Эндерби изумился, что так много народу собралось ехать к озеру. Сев в автобус у отеля, он сразу приготовился спать, но болтливый полиглот почти тут же велел выходить им и прочим. Находились они на некой безымянной пьяцце, душной, высохшей до костей, с фонтаном на потеху. Там, сверкая на солнце металлом, стояла эскадра автобусов. Мужчины с пронумерованными табличками на палочках скликали свои эскадроны, и послушные люди, хмурясь, морщась в немыслимом свете, маршировали к меткам.
— Наш номер шесть, — сообщила Веста. Они промаршировали.
В интенсивно жарком автобусе экскурсанты жарились на медленном огне, даже Веста пылала, а Эндерби превратился в какой-то фонтан, почти зримо брызжущий потом. К автобусу подошел озабоченный мужчина, прокричав:
— Где доктор Бухвальд? — на множестве языков, отчего весь автобус охватило определенное беспокойное чувство ответственности за пропавшего, заставлявшее ежиться. Перед Эндерби храпел португалец, склонив голову на плечо иностранца-француза; камеры американцев фиксировали все вокруг, как на месте преступления; были там два хихикавших негра; большое ветчинно-розовое немецкое семейство серьезными опечаленными каденциями рассуждало о Риме, сколачивая виды и звуки в длинные составные слова-сосиски. Эндерби закрыл глаза, смутно сквозь дымку дремы чувствуя приятный ветерок, порожденный движеньем автобуса.

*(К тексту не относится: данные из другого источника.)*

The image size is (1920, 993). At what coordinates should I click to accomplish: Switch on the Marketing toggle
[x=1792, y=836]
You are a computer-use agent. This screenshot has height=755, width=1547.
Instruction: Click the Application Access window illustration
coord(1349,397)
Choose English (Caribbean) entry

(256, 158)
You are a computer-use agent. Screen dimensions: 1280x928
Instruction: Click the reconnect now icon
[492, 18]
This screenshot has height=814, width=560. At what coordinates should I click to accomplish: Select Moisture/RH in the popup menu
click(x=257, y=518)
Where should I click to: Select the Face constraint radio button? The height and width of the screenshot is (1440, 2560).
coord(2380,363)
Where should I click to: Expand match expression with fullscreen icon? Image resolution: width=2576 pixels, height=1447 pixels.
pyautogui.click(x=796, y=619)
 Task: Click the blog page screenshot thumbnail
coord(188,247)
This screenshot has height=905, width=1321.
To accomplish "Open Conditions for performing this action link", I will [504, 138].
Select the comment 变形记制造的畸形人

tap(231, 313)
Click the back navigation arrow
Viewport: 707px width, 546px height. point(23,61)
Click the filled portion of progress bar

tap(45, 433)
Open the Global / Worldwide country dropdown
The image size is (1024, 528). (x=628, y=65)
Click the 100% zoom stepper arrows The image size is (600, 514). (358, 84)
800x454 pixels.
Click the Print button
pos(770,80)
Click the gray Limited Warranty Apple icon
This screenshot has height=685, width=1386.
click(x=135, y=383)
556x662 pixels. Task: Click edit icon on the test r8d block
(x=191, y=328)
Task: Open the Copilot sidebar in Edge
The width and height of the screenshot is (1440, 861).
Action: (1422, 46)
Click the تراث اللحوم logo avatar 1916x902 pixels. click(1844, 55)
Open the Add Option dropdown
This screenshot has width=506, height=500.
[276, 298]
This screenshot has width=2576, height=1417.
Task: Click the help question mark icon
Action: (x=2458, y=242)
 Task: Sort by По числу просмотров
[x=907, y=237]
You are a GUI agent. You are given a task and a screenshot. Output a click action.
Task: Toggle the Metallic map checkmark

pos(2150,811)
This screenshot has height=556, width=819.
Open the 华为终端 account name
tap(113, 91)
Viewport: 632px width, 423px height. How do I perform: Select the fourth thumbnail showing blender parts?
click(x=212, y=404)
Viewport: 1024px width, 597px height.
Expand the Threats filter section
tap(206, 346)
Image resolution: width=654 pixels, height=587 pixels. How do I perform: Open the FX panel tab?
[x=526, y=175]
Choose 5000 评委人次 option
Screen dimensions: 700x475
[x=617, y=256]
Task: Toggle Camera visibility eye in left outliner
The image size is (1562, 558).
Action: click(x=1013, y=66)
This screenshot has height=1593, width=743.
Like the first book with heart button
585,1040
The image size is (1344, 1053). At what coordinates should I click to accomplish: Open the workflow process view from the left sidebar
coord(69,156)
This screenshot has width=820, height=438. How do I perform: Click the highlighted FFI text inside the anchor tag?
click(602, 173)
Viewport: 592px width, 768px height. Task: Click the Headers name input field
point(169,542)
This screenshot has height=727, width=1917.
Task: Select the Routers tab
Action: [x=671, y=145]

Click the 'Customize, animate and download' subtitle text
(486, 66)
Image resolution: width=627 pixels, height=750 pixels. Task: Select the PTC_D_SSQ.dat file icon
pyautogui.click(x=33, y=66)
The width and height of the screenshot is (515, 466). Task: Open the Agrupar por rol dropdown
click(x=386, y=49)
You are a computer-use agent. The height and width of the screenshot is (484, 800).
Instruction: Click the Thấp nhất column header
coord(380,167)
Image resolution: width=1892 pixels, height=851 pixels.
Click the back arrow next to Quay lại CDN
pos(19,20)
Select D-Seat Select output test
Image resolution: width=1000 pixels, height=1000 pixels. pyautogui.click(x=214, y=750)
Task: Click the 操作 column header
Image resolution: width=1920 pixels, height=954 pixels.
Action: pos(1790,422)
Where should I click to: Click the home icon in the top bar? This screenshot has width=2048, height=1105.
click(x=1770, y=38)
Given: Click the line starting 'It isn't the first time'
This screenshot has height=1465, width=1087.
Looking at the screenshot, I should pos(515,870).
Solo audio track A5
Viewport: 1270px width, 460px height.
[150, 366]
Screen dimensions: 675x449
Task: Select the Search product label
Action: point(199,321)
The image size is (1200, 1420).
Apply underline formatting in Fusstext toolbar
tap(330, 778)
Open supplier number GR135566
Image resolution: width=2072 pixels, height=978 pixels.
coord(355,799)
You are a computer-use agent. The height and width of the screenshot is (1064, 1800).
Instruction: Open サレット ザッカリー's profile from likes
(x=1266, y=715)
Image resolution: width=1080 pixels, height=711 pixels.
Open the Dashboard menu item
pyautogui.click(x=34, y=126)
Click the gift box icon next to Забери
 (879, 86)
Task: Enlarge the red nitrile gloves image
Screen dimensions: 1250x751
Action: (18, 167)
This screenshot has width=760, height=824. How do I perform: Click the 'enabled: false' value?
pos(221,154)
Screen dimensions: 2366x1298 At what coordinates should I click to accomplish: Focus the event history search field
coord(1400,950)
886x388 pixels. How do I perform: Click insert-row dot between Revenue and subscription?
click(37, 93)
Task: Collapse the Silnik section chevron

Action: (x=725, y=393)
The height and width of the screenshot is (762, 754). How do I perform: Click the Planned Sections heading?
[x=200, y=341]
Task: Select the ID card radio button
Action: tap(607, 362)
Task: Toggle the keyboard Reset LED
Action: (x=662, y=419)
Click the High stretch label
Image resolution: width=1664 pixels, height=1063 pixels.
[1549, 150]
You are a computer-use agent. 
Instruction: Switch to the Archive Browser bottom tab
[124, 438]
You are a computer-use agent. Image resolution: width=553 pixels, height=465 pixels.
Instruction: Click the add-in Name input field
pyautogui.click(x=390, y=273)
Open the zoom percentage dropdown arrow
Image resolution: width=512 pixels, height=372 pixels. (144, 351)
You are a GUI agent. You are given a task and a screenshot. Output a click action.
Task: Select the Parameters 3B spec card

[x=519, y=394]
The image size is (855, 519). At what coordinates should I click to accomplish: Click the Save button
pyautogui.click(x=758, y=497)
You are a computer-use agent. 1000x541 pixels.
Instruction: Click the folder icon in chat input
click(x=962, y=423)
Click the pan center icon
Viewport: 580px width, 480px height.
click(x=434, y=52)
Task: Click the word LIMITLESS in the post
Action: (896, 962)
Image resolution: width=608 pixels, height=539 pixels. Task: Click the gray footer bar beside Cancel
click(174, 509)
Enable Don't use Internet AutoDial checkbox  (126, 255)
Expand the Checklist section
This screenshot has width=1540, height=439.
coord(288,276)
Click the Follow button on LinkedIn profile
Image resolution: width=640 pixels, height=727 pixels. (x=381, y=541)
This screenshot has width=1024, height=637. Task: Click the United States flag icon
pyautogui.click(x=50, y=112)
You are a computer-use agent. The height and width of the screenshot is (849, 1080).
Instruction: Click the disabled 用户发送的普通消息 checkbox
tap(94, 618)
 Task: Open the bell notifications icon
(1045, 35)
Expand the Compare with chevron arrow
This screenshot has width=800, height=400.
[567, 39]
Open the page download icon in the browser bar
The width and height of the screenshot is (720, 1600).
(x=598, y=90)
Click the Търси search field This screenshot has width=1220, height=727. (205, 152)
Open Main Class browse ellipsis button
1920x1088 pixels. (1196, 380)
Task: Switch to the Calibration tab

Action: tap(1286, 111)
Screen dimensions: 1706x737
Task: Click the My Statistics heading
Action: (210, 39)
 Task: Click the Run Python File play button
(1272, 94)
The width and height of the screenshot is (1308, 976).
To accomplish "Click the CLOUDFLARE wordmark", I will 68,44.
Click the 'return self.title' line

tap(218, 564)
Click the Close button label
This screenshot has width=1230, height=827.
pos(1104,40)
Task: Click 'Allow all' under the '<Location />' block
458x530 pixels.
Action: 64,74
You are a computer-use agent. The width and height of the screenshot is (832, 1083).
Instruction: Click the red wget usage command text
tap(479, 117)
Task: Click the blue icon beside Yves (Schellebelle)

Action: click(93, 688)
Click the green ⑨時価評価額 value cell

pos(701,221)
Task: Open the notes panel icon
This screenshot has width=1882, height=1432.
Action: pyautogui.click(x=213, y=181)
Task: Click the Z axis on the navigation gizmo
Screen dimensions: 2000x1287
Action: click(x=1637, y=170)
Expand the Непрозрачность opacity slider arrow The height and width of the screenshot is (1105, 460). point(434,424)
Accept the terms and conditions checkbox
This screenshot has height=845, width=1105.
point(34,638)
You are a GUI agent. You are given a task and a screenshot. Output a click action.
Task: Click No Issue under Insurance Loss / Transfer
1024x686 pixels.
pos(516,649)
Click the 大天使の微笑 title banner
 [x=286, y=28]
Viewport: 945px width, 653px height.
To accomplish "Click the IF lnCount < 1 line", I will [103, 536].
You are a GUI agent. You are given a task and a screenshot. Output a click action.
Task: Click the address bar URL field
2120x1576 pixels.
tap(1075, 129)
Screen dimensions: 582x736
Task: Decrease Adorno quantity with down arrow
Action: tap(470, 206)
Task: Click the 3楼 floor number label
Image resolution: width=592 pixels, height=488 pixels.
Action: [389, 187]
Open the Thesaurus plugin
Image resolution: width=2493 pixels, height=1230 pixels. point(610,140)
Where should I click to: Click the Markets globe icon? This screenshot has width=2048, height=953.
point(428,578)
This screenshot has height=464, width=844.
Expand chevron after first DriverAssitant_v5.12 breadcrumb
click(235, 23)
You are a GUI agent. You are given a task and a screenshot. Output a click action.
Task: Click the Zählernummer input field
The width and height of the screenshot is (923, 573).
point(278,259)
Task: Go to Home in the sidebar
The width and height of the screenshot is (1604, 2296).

— Должно быть, — сонно бросил он Весте, — весьма популярное озеро. Столько народу. — Конвой шел на юг. В автобусном громкоговорителе по-итальянски, по-французски, по-немецки, по-американски звучал голос гида, и перемежавшаяся болтовня претворялась в легком сне Эндерби, как в «Поминках по Финнегану»[87], в успокоительную парахропическую хронику, где присутствовал Константин величайший и полные легкого пива озера бились с бутылками. Он очнулся со смехом, видя виллы, виноградники и пылавшую землю, потом снова заснул, унося в более глубокий сон монетно-чеканный образ Весты, глядевшей на него заботливо, с заботливостью жены фермера, везущей на рынок свинью.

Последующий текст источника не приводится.